To leverage the full potential of the feature slicing technique teams need to have the technical capabilities to practice CI/CD. However, due to the often greater proportion of learning value versus customer value in earlier slices, it may not always be desirable to expose initial iterations to the customer. Feature flags or toggles can be an effective technique, complimenting CI/CD, to surface features safely and at an appropriate time. CI/CD and feature flags, in conjunction with thin feature slices, can be a powerful combination to enable and accelerate the key tenets of this approach: tight feedback loops, learning, and early delivery of value.
Check your slices
Here are some questions to ask about your candidate slices.
- Does it help us learn something or provide customer value?
- Does it deliver something which can be demoed to a stakeholder or customer?
- Could it be sliced further while still providing some learning or customer value? Remember, it is fine if a slice just moves us a small increment in the right direction; by itself, it does not need to deliver something a user might recognise as a complete feature.
- Can we start with an empty placeholder screen, API endpoint or whatever?
- Can we start with no authentication and add it in a future slice?
- Can we start with no or only placeholder validation and add more validation in future slices?
- Can we start by tackling a specific use case and add other use cases in future slices?
- Can we tackle integrations with external systems or the addition of slivers of business logic iteratively, one per slice, prioritised by value and risk?
Common gotchas
Teams new to the feature slicing technique may initially struggle to articulate the value of a slice, or even struggle to determine what a valuable slice is. This should generally improve and become easier over time though coaching and as they gain more practice and experience. However, it is worth being mindful that that this can also be a symptom of a misunderstanding of value (business value is both learning and customer value), or perhaps an indication that the slice in question is not truly valuable and needs rethinking.

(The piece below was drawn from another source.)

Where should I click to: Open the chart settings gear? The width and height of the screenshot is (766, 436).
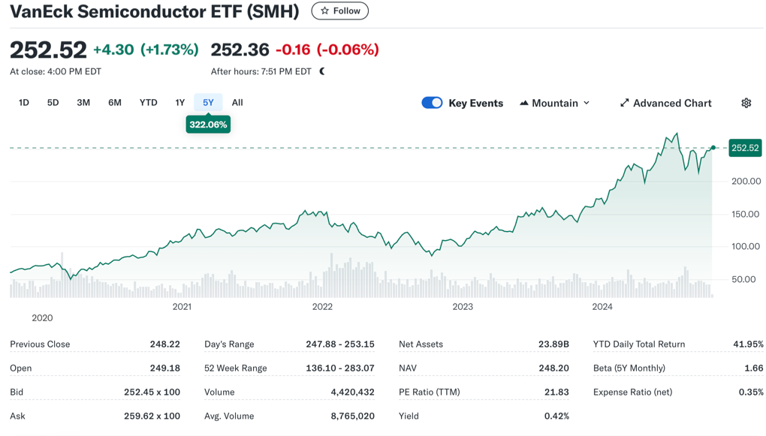(x=746, y=103)
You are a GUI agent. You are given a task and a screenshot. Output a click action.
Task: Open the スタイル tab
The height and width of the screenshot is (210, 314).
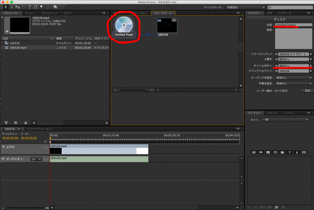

Occasionally business stakeholders familiar with teams delivering large or horizontally sliced features may initially view the frequent requests for demos and feedback enabled by feature slicing as inefficient. This can manifest itself in a reluctance to regularly engage or, in the extreme, a "just tell me when it's done" attitude. However, encouraging and persisting with engagement in the frequent demos and feedback can rapidly bring about a change of mindset, as stakeholders build a growing appreciation of the sense of progress, realisation of value and vision, reduced risk, and how providing early and frequent feedback can help build a better product sooner.
It is also worth being mindful of teams unintentionally reverting to old habits over time. This can happen when teams are under time pressure, when tackling a different or larger challenges, or if the team make up or dynamics change. It can be helpful to periodically run refreshers on the technique, especially if new members join the team, and ongoing coaching and guidance in elaboration sessions will likely be required, to a greater or lesser extent, for some time.